══ Record excerpts ══

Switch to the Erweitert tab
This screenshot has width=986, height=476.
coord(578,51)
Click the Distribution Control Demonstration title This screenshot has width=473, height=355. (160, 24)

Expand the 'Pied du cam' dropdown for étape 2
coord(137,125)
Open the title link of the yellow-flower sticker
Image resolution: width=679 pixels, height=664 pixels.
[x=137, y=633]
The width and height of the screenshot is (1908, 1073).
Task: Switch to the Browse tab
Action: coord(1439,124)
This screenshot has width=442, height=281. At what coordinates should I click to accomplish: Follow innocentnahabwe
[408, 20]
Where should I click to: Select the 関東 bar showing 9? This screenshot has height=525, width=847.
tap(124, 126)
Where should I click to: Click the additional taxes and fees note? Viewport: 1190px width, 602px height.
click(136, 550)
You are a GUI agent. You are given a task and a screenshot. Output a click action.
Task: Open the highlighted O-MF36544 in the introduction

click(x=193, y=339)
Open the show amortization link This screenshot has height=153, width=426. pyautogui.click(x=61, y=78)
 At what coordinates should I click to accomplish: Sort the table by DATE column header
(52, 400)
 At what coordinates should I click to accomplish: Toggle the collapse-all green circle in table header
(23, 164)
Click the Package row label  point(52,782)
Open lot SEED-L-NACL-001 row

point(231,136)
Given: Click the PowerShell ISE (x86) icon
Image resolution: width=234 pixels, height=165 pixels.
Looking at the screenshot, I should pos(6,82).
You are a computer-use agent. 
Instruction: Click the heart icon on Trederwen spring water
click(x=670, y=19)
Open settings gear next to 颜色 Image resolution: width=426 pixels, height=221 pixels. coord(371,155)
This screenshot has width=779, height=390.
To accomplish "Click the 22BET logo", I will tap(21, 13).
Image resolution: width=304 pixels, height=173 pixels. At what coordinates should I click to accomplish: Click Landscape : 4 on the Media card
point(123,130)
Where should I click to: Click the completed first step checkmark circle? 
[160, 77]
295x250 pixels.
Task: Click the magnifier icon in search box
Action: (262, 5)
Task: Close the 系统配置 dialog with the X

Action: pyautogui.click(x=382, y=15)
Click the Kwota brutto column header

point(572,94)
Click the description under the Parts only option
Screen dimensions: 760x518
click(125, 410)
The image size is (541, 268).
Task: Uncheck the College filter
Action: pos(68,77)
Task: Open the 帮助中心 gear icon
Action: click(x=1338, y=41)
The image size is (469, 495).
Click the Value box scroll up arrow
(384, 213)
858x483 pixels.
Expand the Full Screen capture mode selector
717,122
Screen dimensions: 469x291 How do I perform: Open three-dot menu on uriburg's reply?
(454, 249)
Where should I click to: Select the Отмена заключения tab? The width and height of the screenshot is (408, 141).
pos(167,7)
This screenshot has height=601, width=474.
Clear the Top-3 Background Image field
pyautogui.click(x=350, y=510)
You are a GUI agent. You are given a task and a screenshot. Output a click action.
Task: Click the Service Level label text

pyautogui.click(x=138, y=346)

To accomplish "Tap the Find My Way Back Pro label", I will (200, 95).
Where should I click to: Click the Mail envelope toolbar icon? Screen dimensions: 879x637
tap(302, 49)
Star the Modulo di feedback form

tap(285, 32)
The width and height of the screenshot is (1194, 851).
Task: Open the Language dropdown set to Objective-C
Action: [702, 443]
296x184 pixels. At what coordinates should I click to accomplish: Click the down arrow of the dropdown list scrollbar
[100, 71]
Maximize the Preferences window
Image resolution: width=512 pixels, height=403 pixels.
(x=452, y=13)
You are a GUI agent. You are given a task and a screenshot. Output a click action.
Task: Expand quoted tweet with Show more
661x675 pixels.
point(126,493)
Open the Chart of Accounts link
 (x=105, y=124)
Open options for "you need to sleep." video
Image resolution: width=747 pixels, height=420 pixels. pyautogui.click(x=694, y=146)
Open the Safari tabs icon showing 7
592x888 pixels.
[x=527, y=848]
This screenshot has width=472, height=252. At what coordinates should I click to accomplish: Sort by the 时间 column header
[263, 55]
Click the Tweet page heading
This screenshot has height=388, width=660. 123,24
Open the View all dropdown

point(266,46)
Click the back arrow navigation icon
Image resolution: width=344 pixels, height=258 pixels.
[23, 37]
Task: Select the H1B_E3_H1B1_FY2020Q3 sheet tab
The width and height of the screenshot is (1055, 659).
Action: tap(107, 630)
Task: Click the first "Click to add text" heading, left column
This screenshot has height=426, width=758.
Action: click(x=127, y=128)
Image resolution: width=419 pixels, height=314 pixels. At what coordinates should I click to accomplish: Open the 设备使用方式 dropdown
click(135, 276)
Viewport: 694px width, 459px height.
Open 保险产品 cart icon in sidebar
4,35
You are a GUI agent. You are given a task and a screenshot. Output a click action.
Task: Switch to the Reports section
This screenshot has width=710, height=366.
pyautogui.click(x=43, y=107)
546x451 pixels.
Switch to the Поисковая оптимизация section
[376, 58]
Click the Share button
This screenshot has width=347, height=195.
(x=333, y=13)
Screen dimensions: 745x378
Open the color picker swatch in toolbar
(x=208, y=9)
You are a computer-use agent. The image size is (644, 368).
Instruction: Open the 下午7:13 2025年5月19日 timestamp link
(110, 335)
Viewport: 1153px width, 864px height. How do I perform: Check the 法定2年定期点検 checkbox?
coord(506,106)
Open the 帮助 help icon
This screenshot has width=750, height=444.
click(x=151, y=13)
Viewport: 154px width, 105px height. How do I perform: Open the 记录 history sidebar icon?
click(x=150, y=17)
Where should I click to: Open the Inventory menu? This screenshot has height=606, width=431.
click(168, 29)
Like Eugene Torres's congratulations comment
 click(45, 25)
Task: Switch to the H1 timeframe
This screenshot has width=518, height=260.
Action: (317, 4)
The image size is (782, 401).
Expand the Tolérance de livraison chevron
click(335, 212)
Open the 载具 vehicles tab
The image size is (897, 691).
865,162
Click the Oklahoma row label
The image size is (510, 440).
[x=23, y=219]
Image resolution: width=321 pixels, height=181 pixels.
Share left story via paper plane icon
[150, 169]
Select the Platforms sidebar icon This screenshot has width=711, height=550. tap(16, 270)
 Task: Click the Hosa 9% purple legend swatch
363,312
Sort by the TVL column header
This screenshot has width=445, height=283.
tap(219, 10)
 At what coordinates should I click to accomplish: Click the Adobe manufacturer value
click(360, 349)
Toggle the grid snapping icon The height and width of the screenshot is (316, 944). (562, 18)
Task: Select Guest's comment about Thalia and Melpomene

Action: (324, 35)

═══

What to work on.
Copy all lines of the preceding data that hold the word "computer".

Solution below.
You are a computer-use agent. 
You are a computer-use agent. The image size is (644, 368).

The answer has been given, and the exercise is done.